→ **ЗАДАНИЕ**
Перепишите часть отрывка об ответе Александра на потерю Москвы между словами «Растерянность при петербургском» и «в древнюю столицу.» включительно, переименовав «Ярославле» в «Твери».

→ **ФРАГМЕНТ ДОКУМЕНТА**
#####
Растерянность при петербургском дворе, в царской семье, в дворянстве, в купечестве была очень большая. Не пойдет ли Наполеон из Москвы в Петербург?
Сестра царя Екатерина Павловна, находившаяся в Ярославле, заклинала брата не заключать мира. «Москва взята… Есть вещи необъяснимые. Не забывайте вашего решения: никакого мира, — и вы еще имеете надежду вернуть свою честь… Мой дорогой друг, никакого мира, и если бы вы даже очутились в Казани, никакого мира»30, — так писала царю его сестра при первом известии о вступлении Наполеона в древнюю столицу.
Александр поспешил ответить сестре, что он и не думает о мире. «Удостоверьтесь, что мое решение бороться более непоколебимо, чем когда-либо. Я скорее предпочту перестать быть тем, чем я являюсь, но не вступать в сделку с чудовищем, которое составляет несчастие всего света… Я возлагаю мою надежду на бога, на восхитительный характер нашей нации и на мое постоянство в решимости не подчиняться ярму»31.
Конечно, естественное чувство оскорбленного самолюбия, раздражение и гнев могли быть и у Александра. Но истинный смысл твердого поведения царя после такого страшного удара, как потеря Москвы, объясняется прежде всего, как уже замечено в первой главе этой работы, также обстоятельствами, в которых находился Александр перед лицом высшей аристократии и дворянства, широких кругов генералитета и офицерства (особенно гвардейского), купечества, связанного в той или иной степени с экспортной торговлей. Он знал, что нового Тильзита ему не простят, он прекрасно понимал еще задолго до войны, что если уж война затеется, то ему нужно или выйти из нее с честью, или потерять престол. А он хорошо знал по примерам отца и деда, что в Петербурге люди, теряя престол, обыкновенно на свете долго не заживаются. Ведь в то самое время, когда Александр в Петербурге говорил полковнику Мишо и писал сестре, что он ни в каком случае мира с Наполеоном не заключит, в Москве в кремлевских царских апартаментах Коленкур говорил Наполеону об этой невозможности для Александра заключить мир. Еще за полтора года до пожара Москвы Александр имел разговор с наполеоновским послом Коленкуром, и Наполеон знал об этом разговоре. Коленкур, герцог Виченцский, пользовавшийся большим доверием и фавором у Александра, так передает его слова: «Скажите императору Наполеону, что земля тут трясется подо мною, что в моей собственной империи мое положение стало нестерпимым вследствие его (Наполеона. — Е. Т.) нарушения трактов. Передайте ему от моего имени это честное и последнее заявление: раз уже начнется война, — ему, Наполеону, или мне, Александру, придется потерять свою корону»32. Это не было фразой, а вполне соответствовало глубокому убеждению царя, да едва ли расходилось и с объективной истиной. Это говорилось в 1811 г.
И вот теперь, после гибели Москвы, родная сестра Александра написала ему именно то, о чем он еще до войны сам заявил Наполеону через Коленкура. Царя незачем было и убеждать в том, что для него самого было давным-давно ясно. Александр понимал: ему простят, что он сидит в Петербурге, когда русская армия истребляется на Бородинском поле, ему простят гибель Смоленска, гибель Москвы, потерю пол-России, но мира с Наполеоном не простят. Настал момент решать, кому из двух потерять корону: Наполеону или Александру.
#####
Записи данных
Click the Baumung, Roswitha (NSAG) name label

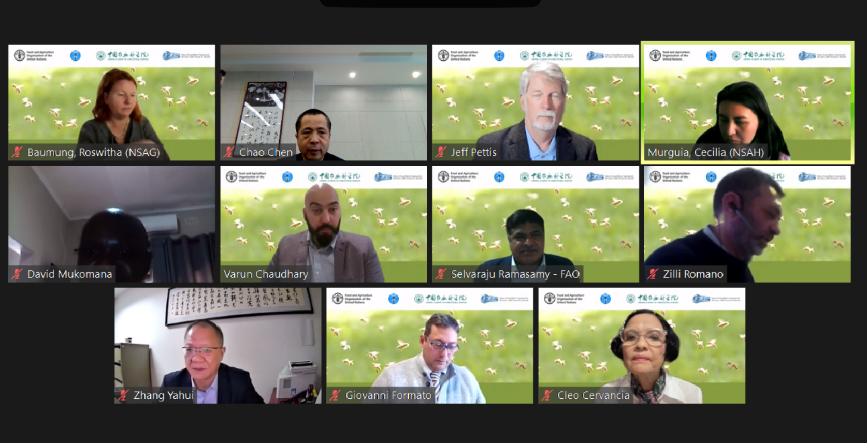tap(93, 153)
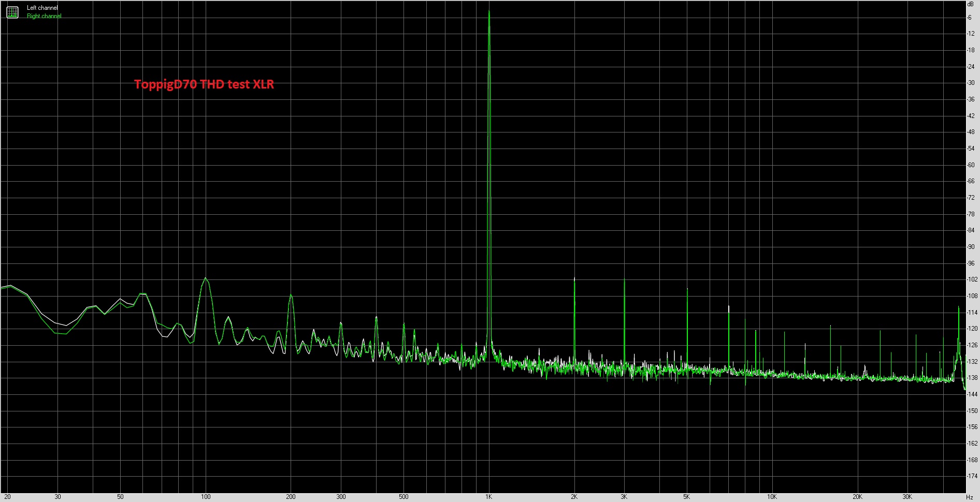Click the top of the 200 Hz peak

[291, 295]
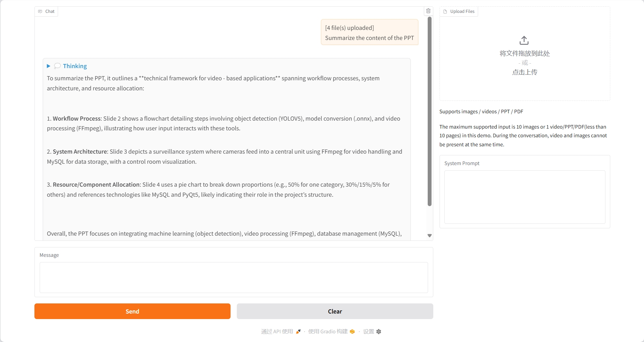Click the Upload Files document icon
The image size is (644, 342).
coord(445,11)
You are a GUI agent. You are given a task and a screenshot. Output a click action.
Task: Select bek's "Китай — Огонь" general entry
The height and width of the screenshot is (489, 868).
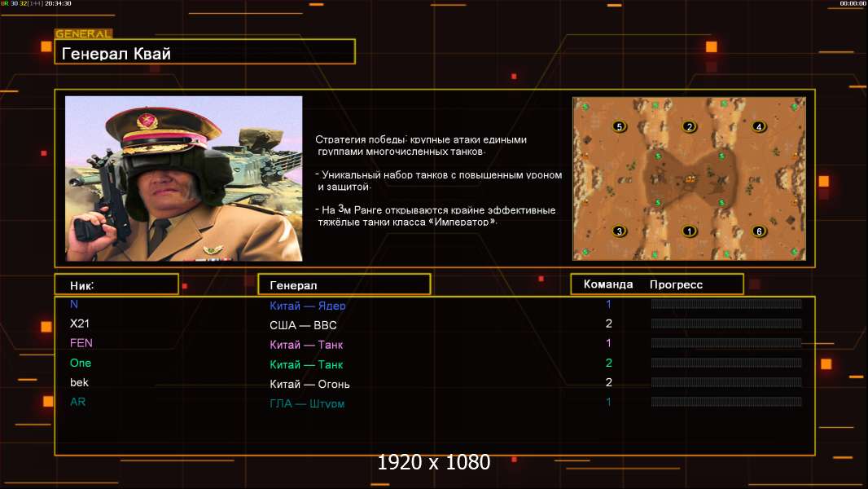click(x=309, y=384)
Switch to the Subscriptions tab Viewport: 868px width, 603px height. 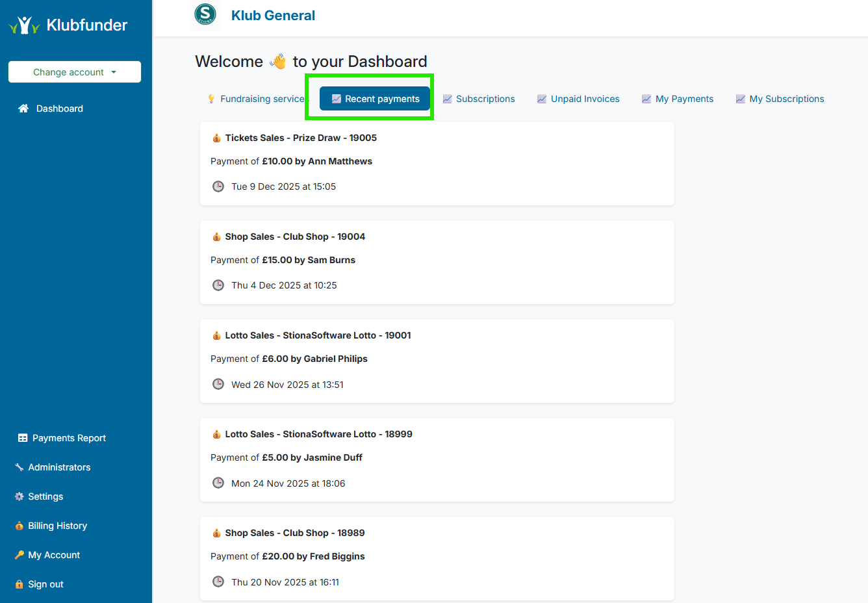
#####
→ **ОЖИДАЕМЫЙ ОТВЕТ**
Растерянность при петербургском дворе, в царской семье, в дворянстве, в купечестве была очень большая. Не пойдет ли Наполеон из Москвы в Петербург?
Сестра царя Екатерина Павловна, находившаяся в Твери, заклинала брата не заключать мира. «Москва взята… Есть вещи необъяснимые. Не забывайте вашего решения: никакого мира, — и вы еще имеете надежду вернуть свою честь… Мой дорогой друг, никакого мира, и если бы вы даже очутились в Казани, никакого мира»30, — так писала царю его сестра при первом известии о вступлении Наполеона в древнюю столицу.